The Google Chrome browser hack revealed this week could come down to a dispute over third-party software: A Google security expert says a zero-day flaw discovered by VUPEN Security researchers to bypass the browser's sandbox actually lies in Adobe Flash. But VUPEN isn't budging on its claims that its researchers successfully "owned" the browser software itself.
But for now, only VUPEN and its "three-letter" government agency customers know the details about the two zero-day vulnerabilities that VUPEN says it exploited and successfully used to bypass Chrome's sandbox and other security features.

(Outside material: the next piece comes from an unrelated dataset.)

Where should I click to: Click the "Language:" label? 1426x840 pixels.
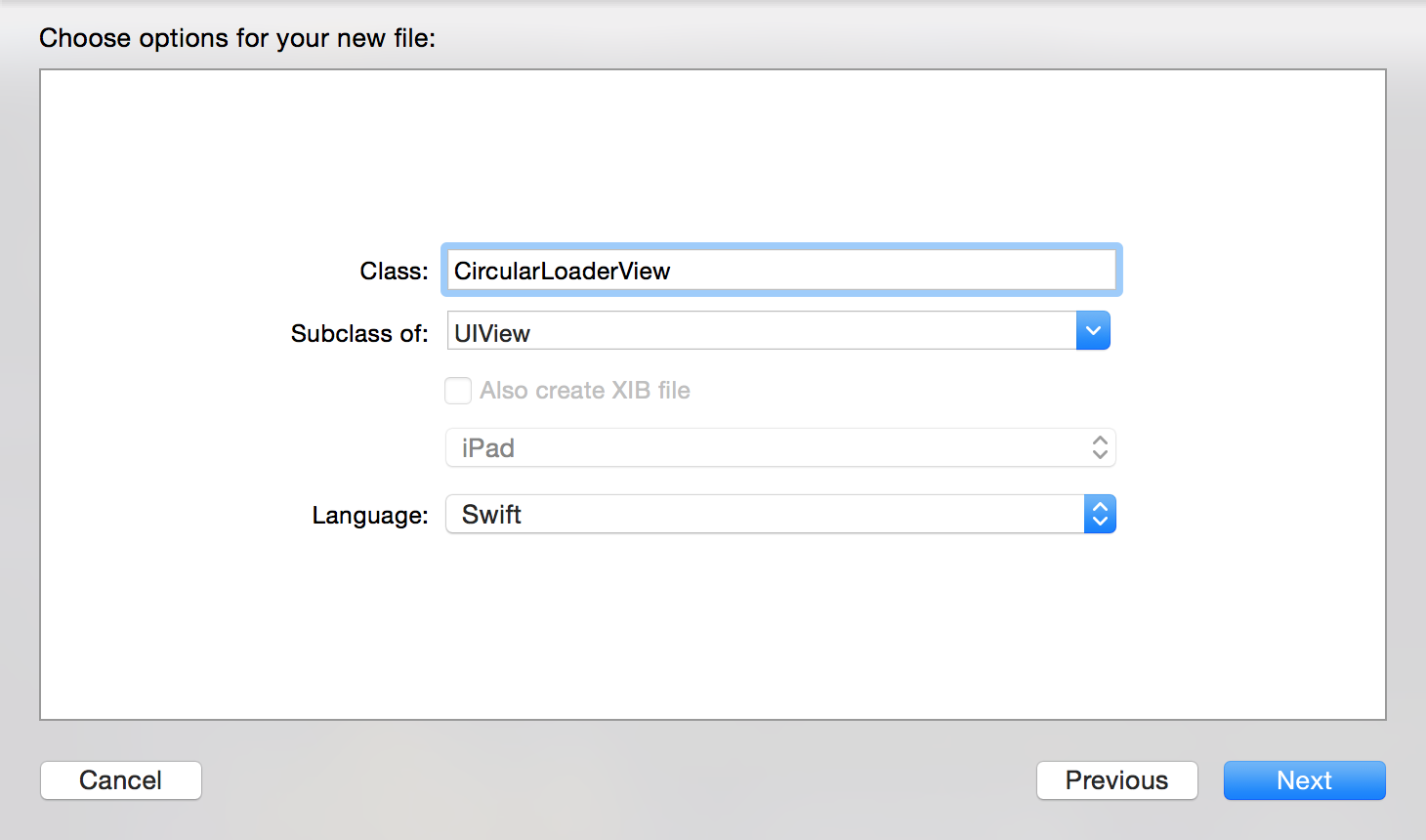coord(370,516)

"Nobody knows how we bypassed Google Chrome's sandbox except us and our customers, and any claim is a pure speculation," says Chaouki Bekrar, CEO and head of research at VUPEN. "We will not reveal the details on how we achieved the full compromise of Chrome and its sandbox. We can, however, say that we did use the default and built-in attack surface of the browser without using a Windows kernel vulnerability. All users of Chrome should be aware now that this browser can be fully hacked despite its famous sandbox and despite all the marketing that Google has been doing around its security."
Bekrar would neither confirm nor deny whether his firm found the bug in Chrome's Flash plug-in implementation, which comes with the browser. But he did say this when asked about it: "Google Chrome sandboxes all its default plug-ins; thus, exploiting a plug-in vulnerability is not enough to bypass the sandbox."
Google, meanwhile, is challenging VUPEN's claims of a bug in Chrome. Google security researcher Tavis Ormandy said in a Twitter post that "VUPEN misunderstood how sandboxing worked in chrome, and only had a flash bug."
A Google spokesperson said the Chrome team is still investigating VUPEN's claim that it hacked Chrome's famed sandbox feature. Chrome's sandbox, along with its use of Microsoft's DEP and ASLR technologies, thus far has made the browser relatively impenetrable to hackers.